What you need to do:
Please reproduce all of the data exactly as it appears, but skip the pictures.

Pixel coordinate grounding data

=== Begin Enclosure ===

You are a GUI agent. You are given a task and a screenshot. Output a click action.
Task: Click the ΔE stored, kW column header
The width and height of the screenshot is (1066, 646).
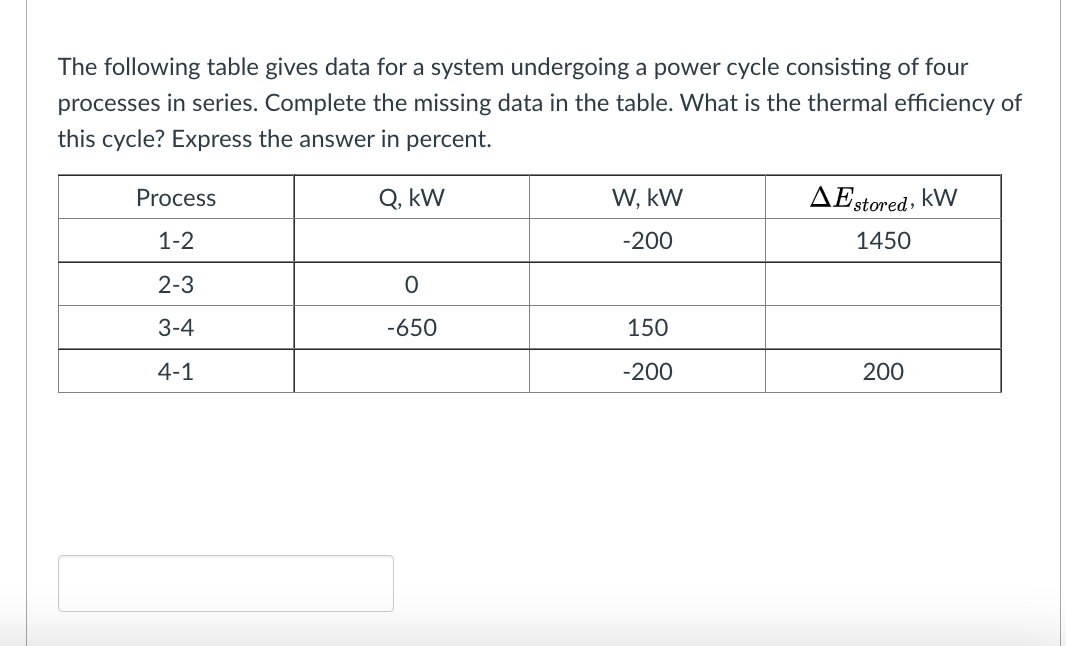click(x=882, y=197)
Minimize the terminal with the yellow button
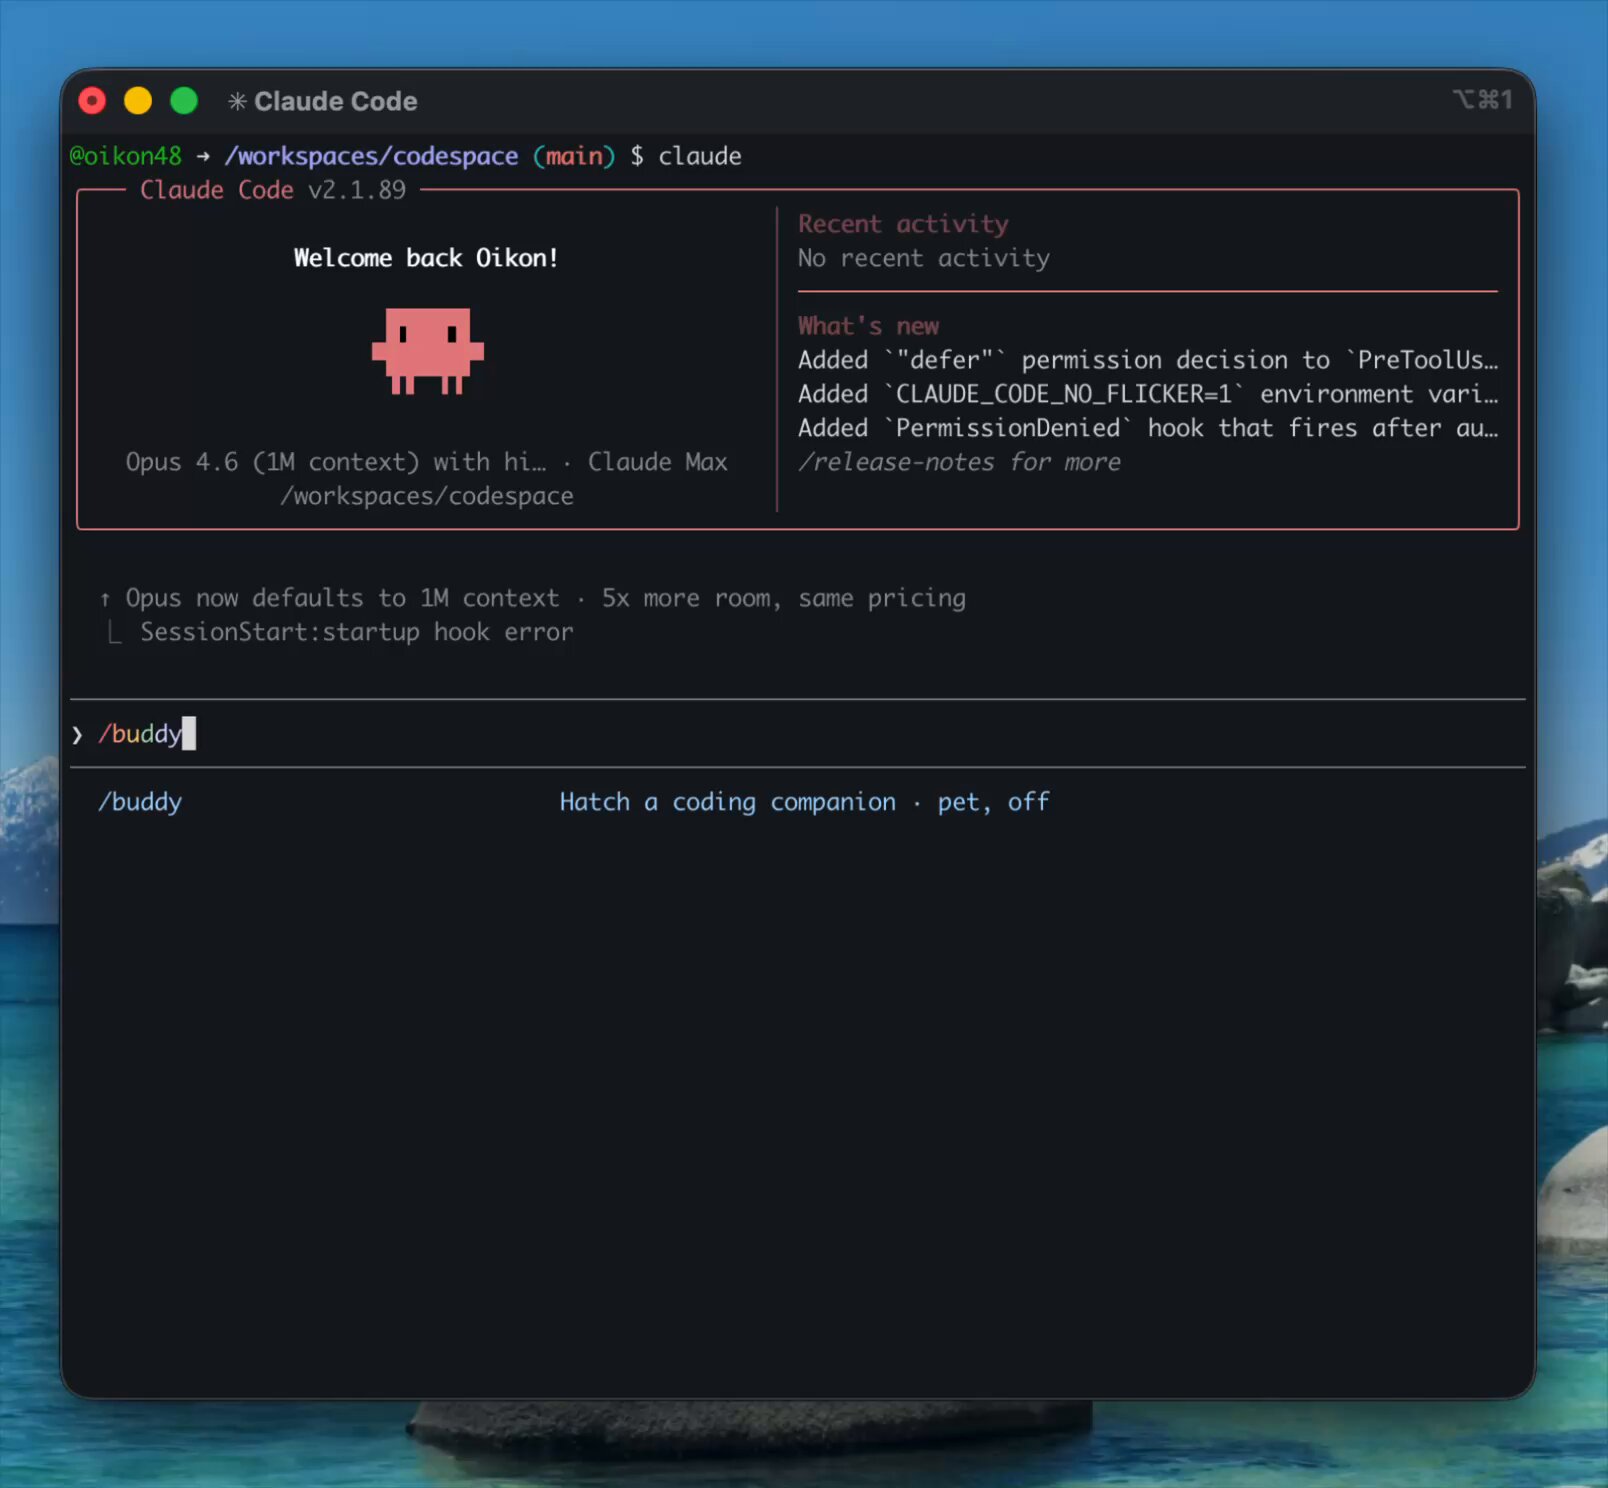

=== End Enclosure ===

Exercise response:
You are a GUI agent. You are given a task and a screenshot. Output a click action.
Task: Click the ΔE stored, kW column header
The width and height of the screenshot is (1066, 646).
click(x=882, y=197)
Minimize the terminal with the yellow button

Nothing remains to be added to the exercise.